About the only exercise I've ever enjoyed for any length of time is dancing and yoga.
And after losing all this weight I KNOW I need to exercise, on a regular basis...but man...I really don't want to.
Part of the problem is finding the time. I decided I would do it when I got home from work while David was cooking dinner, but that didn't work. I came home and put on my pjs, because that seemed like the thing to do.
Then I thought I'd get up at 5am, drink some coffee, exercise for 30 minutes and then get ready for work., but that didn't work either. I should have known it wouldn't.
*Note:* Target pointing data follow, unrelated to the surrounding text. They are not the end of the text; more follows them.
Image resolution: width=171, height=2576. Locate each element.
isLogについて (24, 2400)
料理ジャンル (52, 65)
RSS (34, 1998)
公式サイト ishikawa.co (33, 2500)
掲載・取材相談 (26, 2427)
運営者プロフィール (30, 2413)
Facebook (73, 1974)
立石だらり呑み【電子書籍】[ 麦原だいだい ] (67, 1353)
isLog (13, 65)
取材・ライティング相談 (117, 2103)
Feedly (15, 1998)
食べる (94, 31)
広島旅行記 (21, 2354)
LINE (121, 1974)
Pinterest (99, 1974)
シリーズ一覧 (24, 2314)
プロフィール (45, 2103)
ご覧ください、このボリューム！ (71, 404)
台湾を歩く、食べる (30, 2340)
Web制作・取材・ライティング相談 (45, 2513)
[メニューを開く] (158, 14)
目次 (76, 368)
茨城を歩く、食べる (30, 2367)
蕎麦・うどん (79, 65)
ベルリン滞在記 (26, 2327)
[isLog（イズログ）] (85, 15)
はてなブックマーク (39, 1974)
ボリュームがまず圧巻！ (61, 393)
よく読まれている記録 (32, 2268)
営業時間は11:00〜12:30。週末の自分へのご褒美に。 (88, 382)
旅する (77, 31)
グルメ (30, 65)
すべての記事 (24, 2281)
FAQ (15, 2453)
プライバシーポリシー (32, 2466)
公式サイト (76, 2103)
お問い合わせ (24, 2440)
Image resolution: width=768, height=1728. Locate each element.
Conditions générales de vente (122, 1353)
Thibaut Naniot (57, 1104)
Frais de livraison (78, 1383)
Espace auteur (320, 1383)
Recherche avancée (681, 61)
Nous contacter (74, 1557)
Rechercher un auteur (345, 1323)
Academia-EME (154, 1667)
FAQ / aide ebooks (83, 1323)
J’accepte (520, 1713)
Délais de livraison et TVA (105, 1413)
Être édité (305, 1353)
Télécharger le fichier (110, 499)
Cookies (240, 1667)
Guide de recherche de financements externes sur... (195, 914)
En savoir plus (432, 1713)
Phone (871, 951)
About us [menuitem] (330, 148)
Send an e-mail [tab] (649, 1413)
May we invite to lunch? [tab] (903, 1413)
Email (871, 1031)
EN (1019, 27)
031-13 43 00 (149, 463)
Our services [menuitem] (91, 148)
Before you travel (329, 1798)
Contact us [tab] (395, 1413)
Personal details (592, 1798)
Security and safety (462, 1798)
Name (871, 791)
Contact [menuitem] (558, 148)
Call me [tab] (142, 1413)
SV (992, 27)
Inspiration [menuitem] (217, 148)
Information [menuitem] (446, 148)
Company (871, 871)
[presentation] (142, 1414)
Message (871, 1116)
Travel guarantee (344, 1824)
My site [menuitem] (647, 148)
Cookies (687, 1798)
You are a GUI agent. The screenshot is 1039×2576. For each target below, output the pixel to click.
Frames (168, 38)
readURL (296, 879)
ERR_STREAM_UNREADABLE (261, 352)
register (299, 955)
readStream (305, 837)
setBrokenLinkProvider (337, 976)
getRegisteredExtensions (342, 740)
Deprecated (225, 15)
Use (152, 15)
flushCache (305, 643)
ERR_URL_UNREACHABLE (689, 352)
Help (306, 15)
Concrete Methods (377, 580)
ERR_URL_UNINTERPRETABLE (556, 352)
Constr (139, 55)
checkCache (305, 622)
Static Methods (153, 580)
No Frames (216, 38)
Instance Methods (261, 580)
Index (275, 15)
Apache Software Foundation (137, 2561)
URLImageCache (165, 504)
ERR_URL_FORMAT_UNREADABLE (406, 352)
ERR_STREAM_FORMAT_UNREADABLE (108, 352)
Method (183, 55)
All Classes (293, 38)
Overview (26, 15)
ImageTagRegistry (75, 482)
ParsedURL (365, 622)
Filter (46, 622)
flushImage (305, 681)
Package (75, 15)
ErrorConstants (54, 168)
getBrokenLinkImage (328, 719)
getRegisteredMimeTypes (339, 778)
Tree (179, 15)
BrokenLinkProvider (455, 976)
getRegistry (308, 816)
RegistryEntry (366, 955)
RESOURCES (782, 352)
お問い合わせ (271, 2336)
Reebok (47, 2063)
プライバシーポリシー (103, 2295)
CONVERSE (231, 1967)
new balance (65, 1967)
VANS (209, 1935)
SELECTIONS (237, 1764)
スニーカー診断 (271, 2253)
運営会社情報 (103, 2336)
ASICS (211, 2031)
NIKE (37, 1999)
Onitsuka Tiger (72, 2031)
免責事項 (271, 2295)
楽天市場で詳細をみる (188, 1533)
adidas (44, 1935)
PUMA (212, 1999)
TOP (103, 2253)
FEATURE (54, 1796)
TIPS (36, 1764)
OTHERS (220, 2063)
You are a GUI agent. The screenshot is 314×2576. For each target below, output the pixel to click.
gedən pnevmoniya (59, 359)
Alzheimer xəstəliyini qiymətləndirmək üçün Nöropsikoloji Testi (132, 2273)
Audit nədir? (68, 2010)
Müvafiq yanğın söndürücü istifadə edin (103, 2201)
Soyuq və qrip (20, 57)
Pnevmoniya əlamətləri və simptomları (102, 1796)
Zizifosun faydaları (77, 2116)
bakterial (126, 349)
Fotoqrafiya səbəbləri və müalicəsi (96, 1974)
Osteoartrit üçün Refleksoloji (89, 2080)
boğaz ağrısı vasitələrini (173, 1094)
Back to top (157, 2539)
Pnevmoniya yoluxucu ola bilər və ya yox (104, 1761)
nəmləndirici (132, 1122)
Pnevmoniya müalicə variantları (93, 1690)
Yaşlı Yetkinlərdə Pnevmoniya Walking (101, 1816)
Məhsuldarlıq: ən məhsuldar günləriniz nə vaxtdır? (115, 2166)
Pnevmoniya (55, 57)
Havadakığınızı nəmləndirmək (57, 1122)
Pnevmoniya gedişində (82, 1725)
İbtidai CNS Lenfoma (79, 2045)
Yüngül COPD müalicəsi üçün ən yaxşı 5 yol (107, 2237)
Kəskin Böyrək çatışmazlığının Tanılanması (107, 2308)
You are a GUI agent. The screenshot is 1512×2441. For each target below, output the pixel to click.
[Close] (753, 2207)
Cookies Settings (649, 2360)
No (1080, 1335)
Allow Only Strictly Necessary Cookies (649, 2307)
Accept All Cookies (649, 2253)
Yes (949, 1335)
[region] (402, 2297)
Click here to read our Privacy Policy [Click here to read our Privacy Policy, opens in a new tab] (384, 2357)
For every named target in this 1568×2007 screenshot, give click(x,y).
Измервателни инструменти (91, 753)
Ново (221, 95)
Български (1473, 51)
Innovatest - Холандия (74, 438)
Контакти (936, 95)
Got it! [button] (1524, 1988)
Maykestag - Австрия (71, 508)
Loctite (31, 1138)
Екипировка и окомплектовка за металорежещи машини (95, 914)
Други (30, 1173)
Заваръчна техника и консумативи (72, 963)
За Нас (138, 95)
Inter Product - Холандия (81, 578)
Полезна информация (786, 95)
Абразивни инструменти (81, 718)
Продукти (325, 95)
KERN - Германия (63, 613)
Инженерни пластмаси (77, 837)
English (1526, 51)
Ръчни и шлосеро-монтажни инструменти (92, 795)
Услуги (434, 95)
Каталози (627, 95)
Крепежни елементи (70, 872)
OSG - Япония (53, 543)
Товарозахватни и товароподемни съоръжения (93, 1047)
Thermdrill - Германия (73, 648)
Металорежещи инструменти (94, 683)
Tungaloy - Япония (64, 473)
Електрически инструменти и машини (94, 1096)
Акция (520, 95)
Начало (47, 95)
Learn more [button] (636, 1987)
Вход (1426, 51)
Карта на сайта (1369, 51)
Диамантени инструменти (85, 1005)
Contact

Then after much thought and wrangling with myself, I asked what my goals for exercise were and why I felt that I need to do it. Here's what I came up with:
- overall good health
- toning--I've lost all this weight, being tighter would be nice
- being able to travel and walk without discomfort or weariness
And that was really it. I don't have any aspirations to run marathons, 10Ks or even 5Ks. I don't want to look like a model, nor do I care to join a gym or exercise socially. When it all comes down to it what I want is to be able to travel, see things and not feel limited by the physical condition of my body.
That accomplished I took a little advice from Dr. Phil and decided that I needed to make a rule that would force me to exercise. I decided that I would not be able to put on my pjs and knit until AFTER I'd exercised. That means that when I come home from work, I change into my exercise clothes, eat supper, clean the kitchen and then exercise.
It's worked for 3 days in a row now, and I have to say that mentally I'm "getting this."
I'm doing 2 days a week of yoga, 2 days a week on our elliptical and if the weather holds out on the weekend David and I will go for a walk. I'm good with this for now. I'm enjoying the fact that since I'm having my shower at night, I can spend my first 30 minutes awake sipping coffee, catching up on e-mail and facebook and playing some games...
I'm optimistic this might work.
Of course this does mean an hour less of knitting each night, but I look at it this way. I'll live longer, so it's an investment in my future knitting possibilities. I can handle that.